Rows of pointing data:
▽
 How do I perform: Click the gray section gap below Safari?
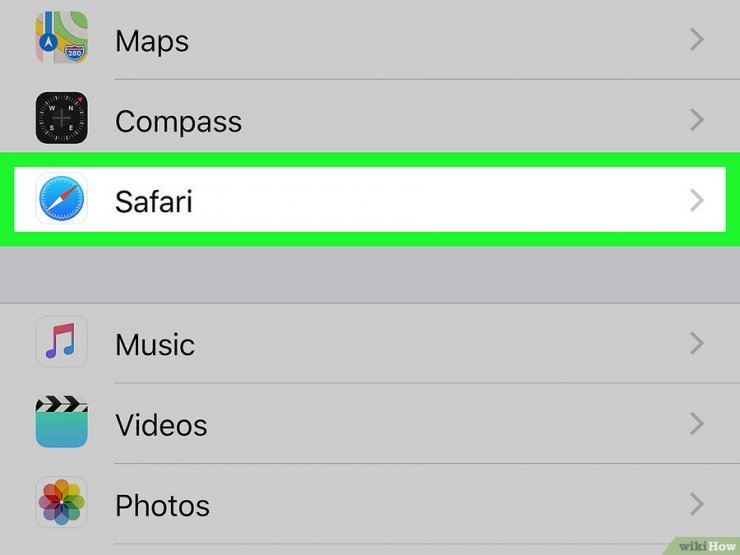tap(370, 275)
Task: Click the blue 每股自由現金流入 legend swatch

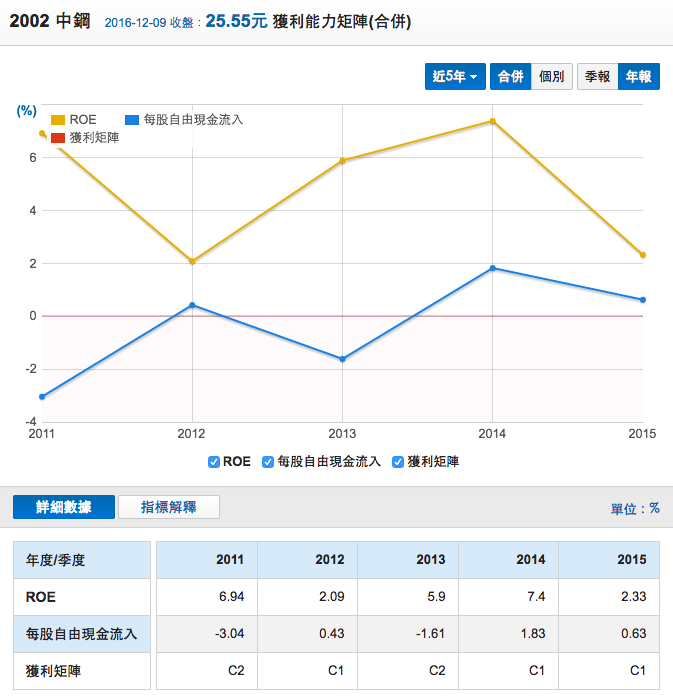Action: (x=131, y=120)
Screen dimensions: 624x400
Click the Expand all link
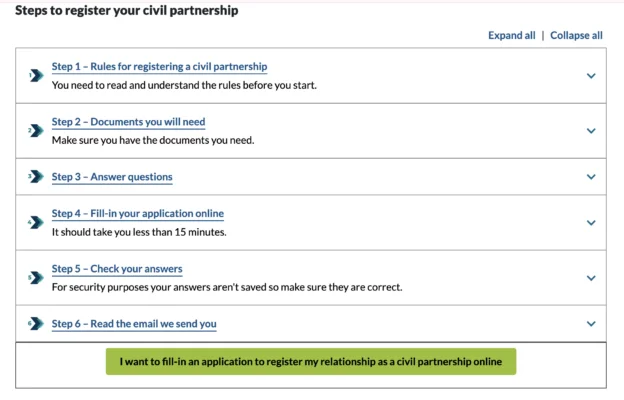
△
Required work
Can you write out every line of the material above again, requests included, with each coordinate in the answers multiplied by 2.55 and rounded to a whole number (halves round up)? Leave the pictures out.

Solution to this problem
 How do I perform: Click the gray section gap below Safari?
tap(944, 701)
Task: Click the blue 每股自由現金流入 legend swatch

Action: (x=334, y=306)
Screen dimensions: 624x400
Click the Expand all link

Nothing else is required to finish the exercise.